> Exercise instructions: Copy every one of the following records without changing a single character.

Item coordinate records
================================

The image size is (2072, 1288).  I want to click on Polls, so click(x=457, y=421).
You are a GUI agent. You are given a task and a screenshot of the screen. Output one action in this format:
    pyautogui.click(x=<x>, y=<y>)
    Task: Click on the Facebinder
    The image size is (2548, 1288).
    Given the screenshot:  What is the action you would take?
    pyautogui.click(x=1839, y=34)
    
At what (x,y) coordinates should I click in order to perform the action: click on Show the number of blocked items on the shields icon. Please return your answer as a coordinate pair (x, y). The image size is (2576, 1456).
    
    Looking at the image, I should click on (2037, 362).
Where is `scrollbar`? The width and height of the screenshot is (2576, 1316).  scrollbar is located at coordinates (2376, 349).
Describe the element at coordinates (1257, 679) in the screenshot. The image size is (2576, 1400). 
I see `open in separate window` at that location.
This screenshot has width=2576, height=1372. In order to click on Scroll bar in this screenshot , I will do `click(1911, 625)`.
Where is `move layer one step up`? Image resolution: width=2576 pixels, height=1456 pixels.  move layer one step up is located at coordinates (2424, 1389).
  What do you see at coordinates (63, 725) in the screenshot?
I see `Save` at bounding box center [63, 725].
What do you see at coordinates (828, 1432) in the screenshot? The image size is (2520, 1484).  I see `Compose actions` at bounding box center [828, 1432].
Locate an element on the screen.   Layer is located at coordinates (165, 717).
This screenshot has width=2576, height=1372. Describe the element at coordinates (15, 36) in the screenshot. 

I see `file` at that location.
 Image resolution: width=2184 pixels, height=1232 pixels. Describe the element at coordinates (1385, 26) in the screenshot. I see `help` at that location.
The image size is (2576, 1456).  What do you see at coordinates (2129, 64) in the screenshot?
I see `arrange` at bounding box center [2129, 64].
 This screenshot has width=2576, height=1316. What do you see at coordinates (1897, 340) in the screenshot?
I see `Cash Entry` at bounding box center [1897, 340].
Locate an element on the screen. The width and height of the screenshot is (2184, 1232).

================================

> Reply to the task:
The image size is (2072, 1288).  I want to click on Polls, so click(x=457, y=421).
You are a GUI agent. You are given a task and a screenshot of the screen. Output one action in this format:
    pyautogui.click(x=<x>, y=<y>)
    Task: Click on the Facebinder
    The image size is (2548, 1288).
    Given the screenshot:  What is the action you would take?
    pyautogui.click(x=1839, y=34)
    
At what (x,y) coordinates should I click in order to perform the action: click on Show the number of blocked items on the shields icon. Please return your answer as a coordinate pair (x, y). The image size is (2576, 1456).
    
    Looking at the image, I should click on (2037, 362).
Where is `scrollbar`? The width and height of the screenshot is (2576, 1316).  scrollbar is located at coordinates (2376, 349).
Describe the element at coordinates (1257, 679) in the screenshot. The image size is (2576, 1400). 
I see `open in separate window` at that location.
This screenshot has width=2576, height=1372. In order to click on Scroll bar in this screenshot , I will do `click(1911, 625)`.
Where is `move layer one step up`? Image resolution: width=2576 pixels, height=1456 pixels.  move layer one step up is located at coordinates (2424, 1389).
  What do you see at coordinates (63, 725) in the screenshot?
I see `Save` at bounding box center [63, 725].
What do you see at coordinates (828, 1432) in the screenshot? The image size is (2520, 1484).  I see `Compose actions` at bounding box center [828, 1432].
Locate an element on the screen.   Layer is located at coordinates (165, 717).
This screenshot has width=2576, height=1372. Describe the element at coordinates (15, 36) in the screenshot. 

I see `file` at that location.
 Image resolution: width=2184 pixels, height=1232 pixels. Describe the element at coordinates (1385, 26) in the screenshot. I see `help` at that location.
The image size is (2576, 1456).  What do you see at coordinates (2129, 64) in the screenshot?
I see `arrange` at bounding box center [2129, 64].
 This screenshot has width=2576, height=1316. What do you see at coordinates (1897, 340) in the screenshot?
I see `Cash Entry` at bounding box center [1897, 340].
Locate an element on the screen. The width and height of the screenshot is (2184, 1232).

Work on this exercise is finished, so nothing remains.